Exercise text »
============
Some things never change, even in your database. There are always tables holding geographical data, historical transactions, and mundane status codes that won’t ever be modified for the lifetime of the application. Typically, the data is read from the table at startup and stored in-memory:
public class States{
private List<StatesTbl> stateList = null;
public States(){
stateList = database.fetchStatesList(); //Fetch a list of the US States
}
public List<StatesTbl> getStates(){ //getter for states list
return stateList;
}
}
Other tables are either far too big or complex to cache, so a database fetch is done for each lookup.
How about tables in between? Things like product codes, business addresses, and telephone numbers don’t change often, so it’s efficient to store them in memory in application startup. When they do change, you want to refresh the memory cache without restarting the application, yet not have the overhead of checking the database each time to see if it’s been updated.
One way to do this is to take advantage of Java’s ReentrantReadWriteLocks.
static private ReentrantReadWriteLock readWriteLock = new ReentrantReadWriteLock(); static private Lock readlock = readWriteLock.readLock(); static private Lock writelock = readWriteLock.writeLock();
Reentrant locks are similar in concept to the Java “synchronize” locks, but with these useful refinements:
- Read locks can occur concurrently, instead of one at a time.
- Write locks wait until read locks have been released.
So ReentrantReadWriteLocks fit our needs very nicely: controlling access to an object that is read far more often than it’s written to.
An implementation of our modified data cache:
public List<CompanyProductCodesTbl> getCodes(){
readlock.lock();
try{
return company_codes_list;
}finally{
readlock.unlock();
}
}
public void refreshCodes(){
writelock.lock();
try{
company_codes_list=database.getCompanyCodes();
}finally{
writelock.unlock();
}
}
Wrapping the locks around try/finally blocks ensures that locks will always be released in the event that an exception occurs.
How does “refreshCodes()” get executed? In this case it is a manual process. When the database is refreshed for that particular table, care is needed to execute refreshCodes(). Since updates are rare, there could be an administrative console or a data process that triggers this function at the same event the Product Codes table is updated.
This saves an enormous amount of overhead in making sure your seldom changed data is always current in your running application.
============
Using the information »
[1] List every kind of data that the article on caching names as an example of tables that don't change often but are not permanent.
[2] Write out the article on caching, everything from "How about tables" down to "have been released.".
The records come from a separate source and are unrelated to the article on caching.
============
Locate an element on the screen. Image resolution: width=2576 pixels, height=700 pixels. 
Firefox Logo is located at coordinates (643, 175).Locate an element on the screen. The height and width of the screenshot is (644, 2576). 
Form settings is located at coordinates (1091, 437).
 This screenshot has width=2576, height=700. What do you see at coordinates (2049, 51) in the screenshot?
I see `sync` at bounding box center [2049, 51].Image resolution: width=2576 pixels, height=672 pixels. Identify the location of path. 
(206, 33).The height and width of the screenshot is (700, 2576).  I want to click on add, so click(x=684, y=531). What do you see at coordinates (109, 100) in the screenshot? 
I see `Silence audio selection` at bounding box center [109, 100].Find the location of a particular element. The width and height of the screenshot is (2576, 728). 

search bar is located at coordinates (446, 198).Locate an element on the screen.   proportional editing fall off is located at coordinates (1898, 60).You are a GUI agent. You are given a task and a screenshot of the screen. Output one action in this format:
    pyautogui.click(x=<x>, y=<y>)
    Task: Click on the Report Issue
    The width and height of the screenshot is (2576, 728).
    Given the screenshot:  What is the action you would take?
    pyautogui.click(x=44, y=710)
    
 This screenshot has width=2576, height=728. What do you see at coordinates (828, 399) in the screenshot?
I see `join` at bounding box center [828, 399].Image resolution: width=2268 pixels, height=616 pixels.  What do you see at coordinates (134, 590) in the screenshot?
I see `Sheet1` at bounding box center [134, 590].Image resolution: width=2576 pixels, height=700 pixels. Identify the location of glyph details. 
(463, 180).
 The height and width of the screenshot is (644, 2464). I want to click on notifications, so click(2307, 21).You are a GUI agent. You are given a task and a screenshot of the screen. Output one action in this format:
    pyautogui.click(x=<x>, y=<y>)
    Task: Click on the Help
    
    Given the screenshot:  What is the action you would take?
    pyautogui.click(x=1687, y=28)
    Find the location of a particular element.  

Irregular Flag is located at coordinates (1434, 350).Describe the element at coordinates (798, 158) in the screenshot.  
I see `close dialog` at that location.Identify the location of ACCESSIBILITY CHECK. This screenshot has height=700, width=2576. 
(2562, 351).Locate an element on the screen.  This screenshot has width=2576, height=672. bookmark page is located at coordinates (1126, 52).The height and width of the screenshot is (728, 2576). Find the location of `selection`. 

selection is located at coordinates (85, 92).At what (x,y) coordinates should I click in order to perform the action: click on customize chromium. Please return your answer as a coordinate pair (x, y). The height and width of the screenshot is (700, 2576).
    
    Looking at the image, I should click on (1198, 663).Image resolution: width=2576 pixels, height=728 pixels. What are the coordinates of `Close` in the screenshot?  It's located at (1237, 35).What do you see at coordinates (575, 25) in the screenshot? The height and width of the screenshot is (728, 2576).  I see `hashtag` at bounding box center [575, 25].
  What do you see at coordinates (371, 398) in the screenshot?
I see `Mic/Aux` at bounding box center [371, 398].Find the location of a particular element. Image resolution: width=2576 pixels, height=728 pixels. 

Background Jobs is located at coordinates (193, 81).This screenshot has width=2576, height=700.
============
Responses to the tasks »
[1] product codes, business addresses, telephone numbers

[2]
How about tables in between? Things like product codes, business addresses, and telephone numbers don’t change often, so it’s efficient to store them in memory in application startup. When they do change, you want to refresh the memory cache without restarting the application, yet not have the overhead of checking the database each time to see if it’s been updated.
One way to do this is to take advantage of Java’s ReentrantReadWriteLocks.
static private ReentrantReadWriteLock readWriteLock = new ReentrantReadWriteLock(); static private Lock readlock = readWriteLock.readLock(); static private Lock writelock = readWriteLock.writeLock();
Reentrant locks are similar in concept to the Java “synchronize” locks, but with these useful refinements:
- Read locks can occur concurrently, instead of one at a time.
- Write locks wait until read locks have been released.